§ **Work order**:
Write a continuation of the podcast description below, picking up right after its final sentence.

The Unwritten Manual
The Unwritten Manual is a podcast about the secret playbook behind how work really gets done — the stuff no one tells you but everyone expects you to know. Forget corporate jargon; each ten‑minute episode unpacks the unspoken rules, habits, and hierarchies that truly drive the workplace.
In most organizations, the most important expectations are never written down. You’re just supposed to know — when to speak up, when to stay quiet, how decisions really get made, and which signals matter most. When those invisible rules stay unspoken, misunderstandings grow, ideas get missed, and capable people can find themselves stuck or overlooked.
Sara, host of The Unwritten Manual, is a trainer and instructional designer who’s spent her career helping teams learn, lead, and actually connect. With master’s degrees in organizational communication and instructional design, she blends research, real‑world experience, and a storyteller’s sense of empathy to make sense of why work feels the way it does — and how to make it work better.
Through real workplace stories and plain‑spoken insight, each episode breaks down the patterns behind communication breakdowns, employee and leadership blind spots, recognition gaps, shifting expectations, and the quiet signals that shape whose ideas get heard. Though each episode may begin with a specific story, workplace, or role, the insights are meant to travel — helping listeners recognize similar dynamics in their own environments and apply the message to their own situations.

§ **Collected material**:
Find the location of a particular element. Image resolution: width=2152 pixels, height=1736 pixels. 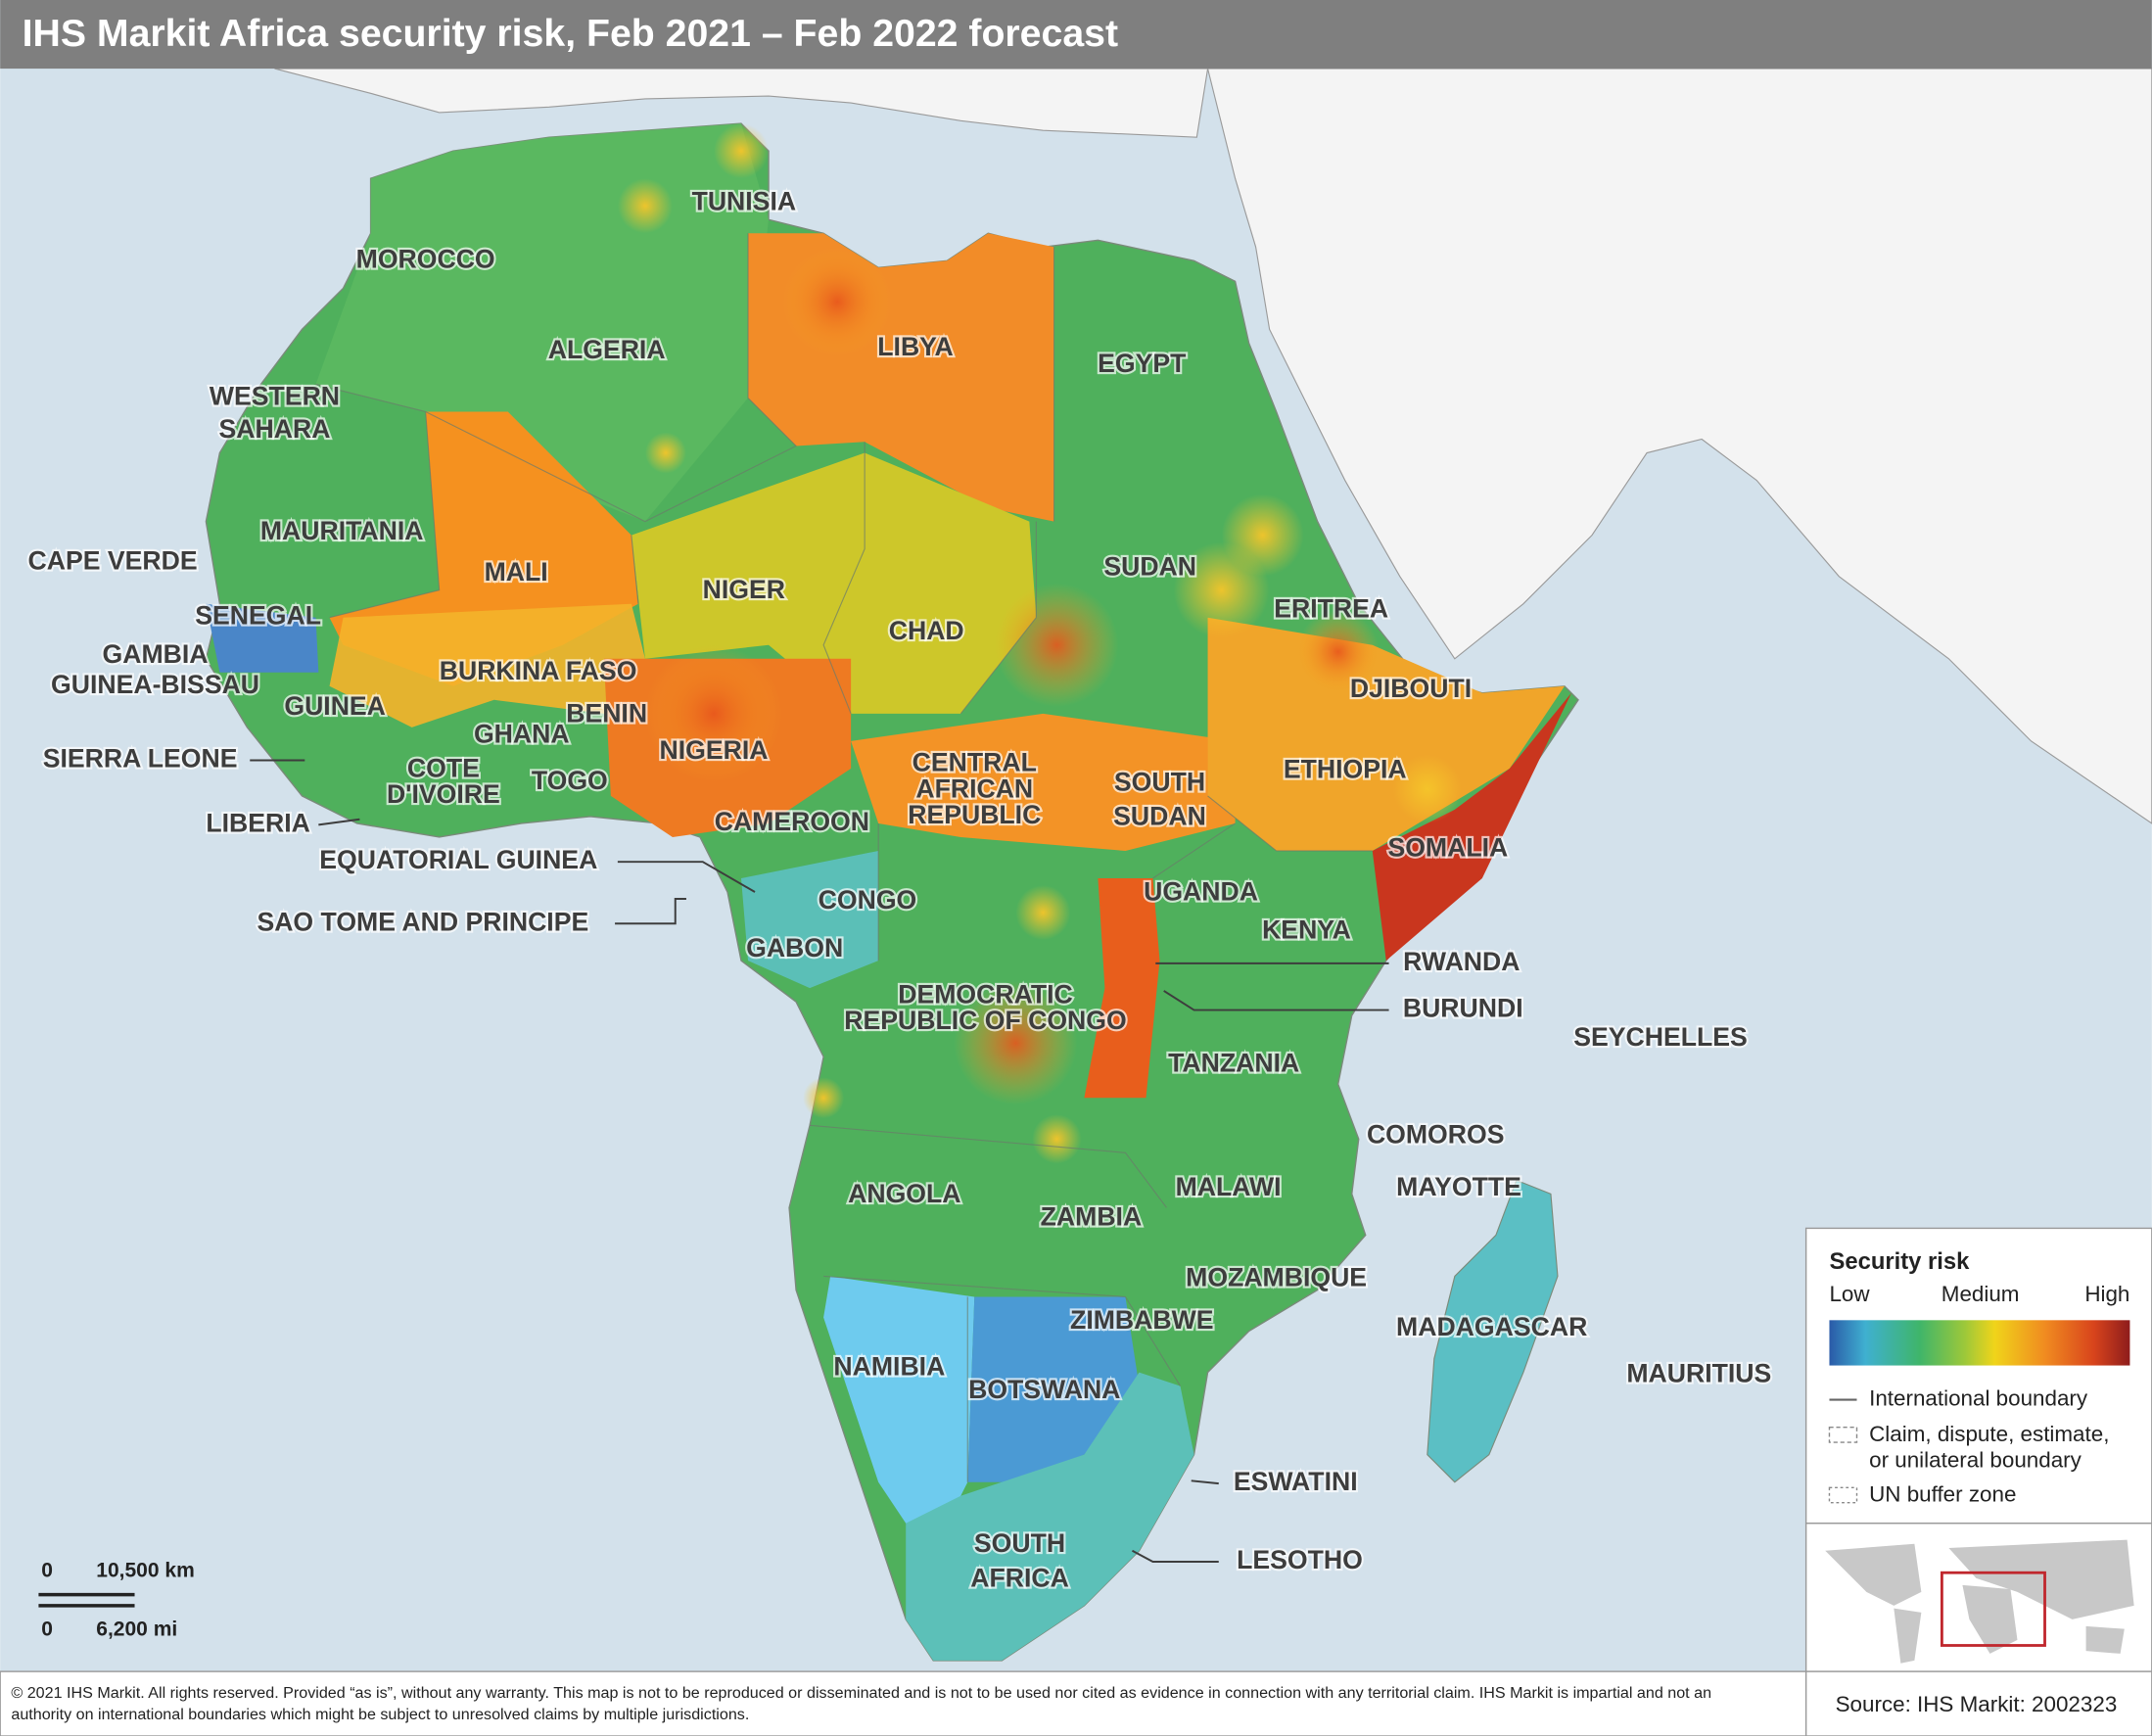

§ **Result below**:
Episodes explore questions like:
- Why the same idea gets ignored from one person but accepted from another
- Why “common sense” so often fails in complex organizations
- How pressure changes communication and decision‑making
- Why silence leads to guessing at work
- And how invisible expectations shape behavior and culture
The Unwritten Manual is about seeing the hidden systems behind everyday friction and learning to navigate them with more clarity and confidence.
If you’ve ever left a meeting thinking, “That didn’t go how I expected,” this show helps explain why — and what to do differently next time.
Follow The Unwritten Manual to understand work beneath the surface — and to lead and communicate with greater awareness.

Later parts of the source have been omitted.